Gatys et al. (2015)によって提唱されたアルゴリズムです. PyTorch公式のチュートリアルにほぼ従っています. $python neural_style_transfer.py style_img content_img
で実行されます. CPU環境で数十分~数時間かかります.

The original algorithm was introduced in Gatys et al. (2015). This implementation is following the PyTorch official tutorial code. You can run it by:
$python neural_style_transfer.py style_img content_img
It will take tens of minutes or hours with CPU.

Real-Time Style Transfer

オリジナルのアルゴリズムは任意のコンテンツ画像を任意のスタイル画像に変換できる一方, 毎回変換器を学習するため変換に時間がかかります. この問題を解決したのがJohnson et al. (2016)です. スタイル画像ごとに変換器を事前に学習しておくことで, 画風変換自体のスピードが1000倍程度高速化しました.

学習済みのモデルをダウンロードしたのち,
$python fast_style_change.py content_img model
で実行されます. content_imgは変換したいコンテンツ画像(.jpg)へのパス, model = {0:Balla, 1:Dubuffet, 2:Gogh, 3:Munch} です.

新たに変換器を学習したい場合は,
$python fast_style_train.py train_data_dir style_img
で学習できます. 学習にはMicrosoft COCO Datasetのtrain2014(~80k枚, 13GB)を用いました. GPU環境で2epochの学習に9-10時間かかります.

While the original algorithm allows any contents images to transform any texture, it is time-consuming as it learns transfer part every time.
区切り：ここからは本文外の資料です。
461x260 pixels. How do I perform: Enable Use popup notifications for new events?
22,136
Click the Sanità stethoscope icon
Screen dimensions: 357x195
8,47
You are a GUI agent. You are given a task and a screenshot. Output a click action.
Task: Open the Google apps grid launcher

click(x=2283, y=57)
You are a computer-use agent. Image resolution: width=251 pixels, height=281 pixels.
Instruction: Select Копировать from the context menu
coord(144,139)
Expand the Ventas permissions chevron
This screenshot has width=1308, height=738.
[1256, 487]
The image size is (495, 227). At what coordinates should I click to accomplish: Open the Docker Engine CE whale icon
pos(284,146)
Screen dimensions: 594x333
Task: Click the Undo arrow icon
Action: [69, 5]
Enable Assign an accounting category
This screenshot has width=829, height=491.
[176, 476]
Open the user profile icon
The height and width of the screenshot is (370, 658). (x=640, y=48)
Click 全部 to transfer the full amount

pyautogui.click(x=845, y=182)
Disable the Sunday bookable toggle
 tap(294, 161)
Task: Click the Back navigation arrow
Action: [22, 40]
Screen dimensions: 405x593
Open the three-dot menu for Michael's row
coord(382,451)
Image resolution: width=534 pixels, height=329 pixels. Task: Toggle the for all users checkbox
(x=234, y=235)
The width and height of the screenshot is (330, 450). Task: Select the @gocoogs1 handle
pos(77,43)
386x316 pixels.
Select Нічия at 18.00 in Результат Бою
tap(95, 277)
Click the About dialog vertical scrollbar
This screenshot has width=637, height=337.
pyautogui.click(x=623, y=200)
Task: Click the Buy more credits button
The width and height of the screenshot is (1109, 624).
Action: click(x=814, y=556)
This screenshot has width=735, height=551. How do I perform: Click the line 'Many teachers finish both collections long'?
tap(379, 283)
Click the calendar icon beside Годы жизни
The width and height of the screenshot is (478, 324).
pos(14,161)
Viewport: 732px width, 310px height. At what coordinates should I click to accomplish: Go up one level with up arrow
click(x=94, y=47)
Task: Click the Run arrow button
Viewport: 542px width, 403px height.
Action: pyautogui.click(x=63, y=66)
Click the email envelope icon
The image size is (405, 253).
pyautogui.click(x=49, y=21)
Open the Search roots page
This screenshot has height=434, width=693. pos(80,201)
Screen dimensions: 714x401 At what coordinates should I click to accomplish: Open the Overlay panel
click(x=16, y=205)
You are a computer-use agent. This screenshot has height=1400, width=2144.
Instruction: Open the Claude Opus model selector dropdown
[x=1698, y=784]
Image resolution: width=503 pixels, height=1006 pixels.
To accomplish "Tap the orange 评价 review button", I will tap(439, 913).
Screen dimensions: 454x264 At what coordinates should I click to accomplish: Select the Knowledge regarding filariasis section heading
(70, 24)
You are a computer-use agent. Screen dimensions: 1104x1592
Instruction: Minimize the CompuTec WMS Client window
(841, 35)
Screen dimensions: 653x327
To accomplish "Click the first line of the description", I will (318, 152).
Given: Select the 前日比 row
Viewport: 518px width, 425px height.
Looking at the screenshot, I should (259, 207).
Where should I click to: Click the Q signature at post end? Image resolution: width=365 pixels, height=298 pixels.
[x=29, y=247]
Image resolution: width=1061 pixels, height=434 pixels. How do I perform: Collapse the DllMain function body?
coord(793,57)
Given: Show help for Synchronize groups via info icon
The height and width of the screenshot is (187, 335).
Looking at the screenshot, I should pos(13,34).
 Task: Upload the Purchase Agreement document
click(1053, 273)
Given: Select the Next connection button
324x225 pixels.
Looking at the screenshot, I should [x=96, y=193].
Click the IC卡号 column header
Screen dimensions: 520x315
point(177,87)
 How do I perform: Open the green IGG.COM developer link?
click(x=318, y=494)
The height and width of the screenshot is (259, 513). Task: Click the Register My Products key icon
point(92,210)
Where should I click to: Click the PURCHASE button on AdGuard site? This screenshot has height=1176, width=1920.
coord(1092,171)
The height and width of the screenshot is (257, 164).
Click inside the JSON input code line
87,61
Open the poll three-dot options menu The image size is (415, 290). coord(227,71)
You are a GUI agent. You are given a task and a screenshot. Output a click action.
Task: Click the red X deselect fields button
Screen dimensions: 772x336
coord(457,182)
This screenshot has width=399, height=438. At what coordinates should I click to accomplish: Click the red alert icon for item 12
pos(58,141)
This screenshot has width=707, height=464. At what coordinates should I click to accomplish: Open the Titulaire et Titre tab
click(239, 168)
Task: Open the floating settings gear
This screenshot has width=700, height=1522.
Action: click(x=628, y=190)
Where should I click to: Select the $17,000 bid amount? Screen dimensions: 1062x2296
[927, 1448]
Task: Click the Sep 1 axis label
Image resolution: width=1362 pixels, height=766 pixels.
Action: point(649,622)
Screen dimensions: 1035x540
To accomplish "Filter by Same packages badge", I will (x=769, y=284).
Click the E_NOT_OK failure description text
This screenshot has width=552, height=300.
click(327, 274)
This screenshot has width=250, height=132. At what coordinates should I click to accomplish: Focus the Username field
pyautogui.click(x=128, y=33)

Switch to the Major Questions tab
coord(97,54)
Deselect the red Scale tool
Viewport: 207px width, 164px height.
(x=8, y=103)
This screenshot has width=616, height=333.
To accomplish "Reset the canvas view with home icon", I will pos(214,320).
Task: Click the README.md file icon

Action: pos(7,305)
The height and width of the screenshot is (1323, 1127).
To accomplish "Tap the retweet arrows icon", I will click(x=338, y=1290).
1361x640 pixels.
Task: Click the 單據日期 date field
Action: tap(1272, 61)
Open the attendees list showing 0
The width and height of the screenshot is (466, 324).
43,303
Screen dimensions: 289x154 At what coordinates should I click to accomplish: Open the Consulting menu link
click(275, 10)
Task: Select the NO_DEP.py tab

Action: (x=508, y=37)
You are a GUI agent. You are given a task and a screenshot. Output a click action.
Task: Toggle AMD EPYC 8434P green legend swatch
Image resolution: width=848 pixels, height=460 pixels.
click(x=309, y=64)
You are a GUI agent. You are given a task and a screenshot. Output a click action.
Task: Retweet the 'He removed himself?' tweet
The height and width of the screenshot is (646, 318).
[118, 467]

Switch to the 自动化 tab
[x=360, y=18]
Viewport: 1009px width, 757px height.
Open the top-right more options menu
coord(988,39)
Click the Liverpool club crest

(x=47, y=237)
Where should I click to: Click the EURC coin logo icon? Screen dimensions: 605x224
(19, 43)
Johnson et al. (2016) solved this problem by training “Image Transform Net” beforehand. Although Image Transform Net must be built for each style images, style transfer itself increases 1000 times in speed.

When testing pretrained models, download pretrained models and run:
$python fast_style_change.py content_img model
‘content_img’ is a path to your content image (.jpg), and ‘model’ = {0:Balla, 1:Dubuffet, 2:Gogh, 3:Munch}.

When training a new model, run:
$python fast_style_train.py train_data_dir style_img
Microsoft COCO Dataset train2014 (~80k images, 13GB) was used for training. It will take roughly 10 hours for 2 epoch training with GPU.

You can also refer:

おまけ: Dog or Cat? Another Application of VGG16: Transfer Learning (転移学習)

2010年代初頭まで, 人間にできて人工知能にできないことの代表例だった「犬猫の分類」. 今では学習済みVGG16を用いてお手軽に実装することができます.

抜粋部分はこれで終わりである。